To make it easier to arrive at an answer, it is often helpful to take a multi-part question and break it down into simpler parts. So I address the three parts of the question individually.

The first part of the question is:

In non isolated systems where there is no adiabatic process, PV is constant.

I would write:

"The ideal gas law (Boyle's Law) holds that for a confined gas in equilibrium at contact Temperature $T$, that $PV$ is constant, where $P$ is the pressure and $V$ is the volume of the confinement."

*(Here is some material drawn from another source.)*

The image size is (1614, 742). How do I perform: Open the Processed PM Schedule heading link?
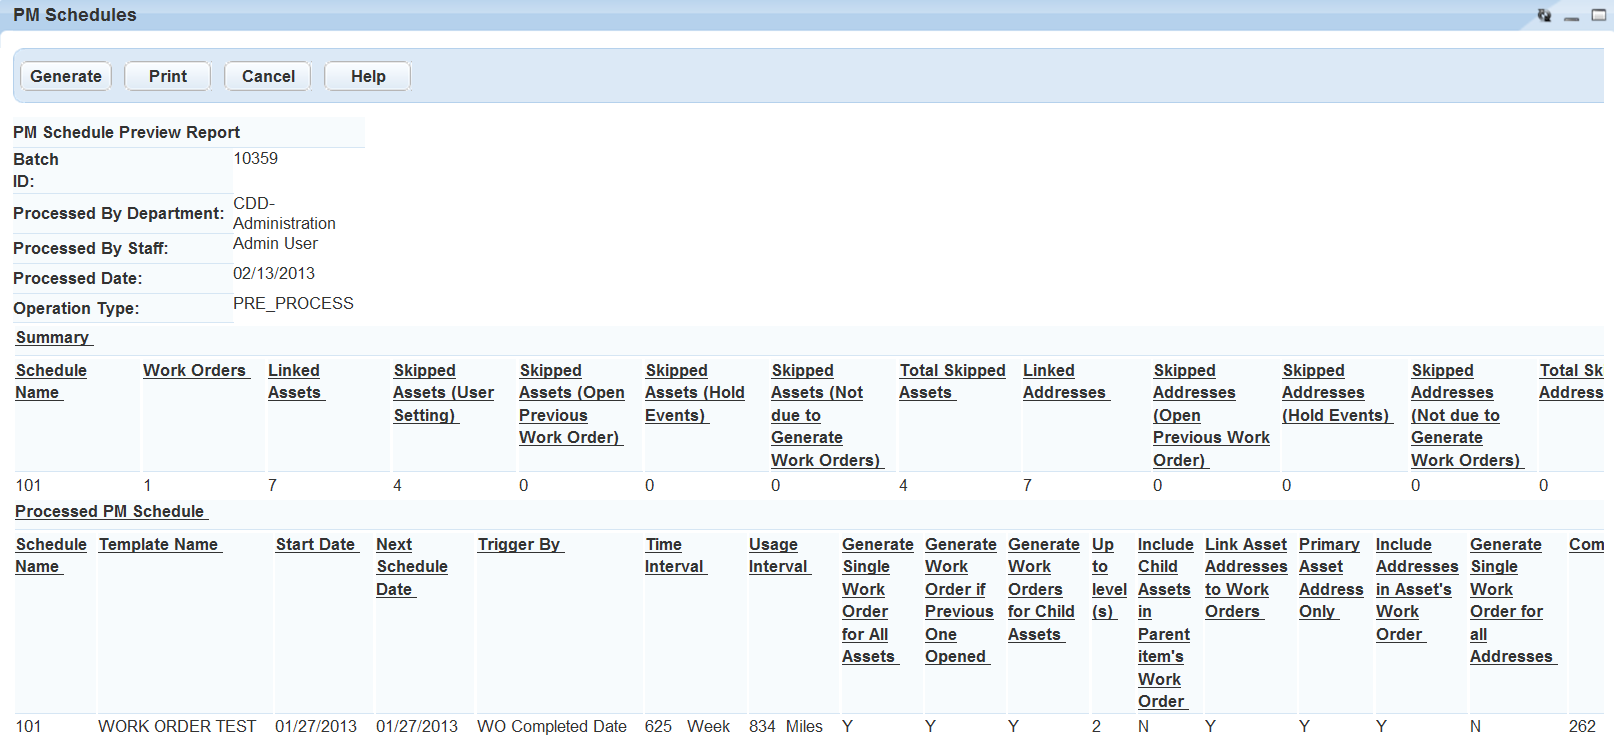(x=110, y=511)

The second part of your question was:

But the graph gets steeper in adiabatic process because of the γ over the V.

I would write:

"But the graph gets steeper in an adiabatic process because of the $γ>1$ over the $V$ in the polytropic process equation for an ideal gas."

Adiabatic Gas Curve

In part three of your question, you finally asked:

Why is it there in adiabatic processes and why only over the V?

I would then ask:

"Why is the $\gamma$ there in adiabatic processes?" and "Why is the $\gamma$ only over the $V$ in the formula $P V ^\gamma = Constant, \gamma > 1$ and not also over the $P$ (in example $P^\gamma V^\gamma = Constant$)?"

The Answer

My answer is that from the graph below, that it shows constant temperature processes as isotherms and adiabatic process going from one initial isotherm to a different final isotherm. In short, temperature is generally not constant (in the shown adiabatic transitions), so generally $P V \ne Constant$ for adiabatic transitions.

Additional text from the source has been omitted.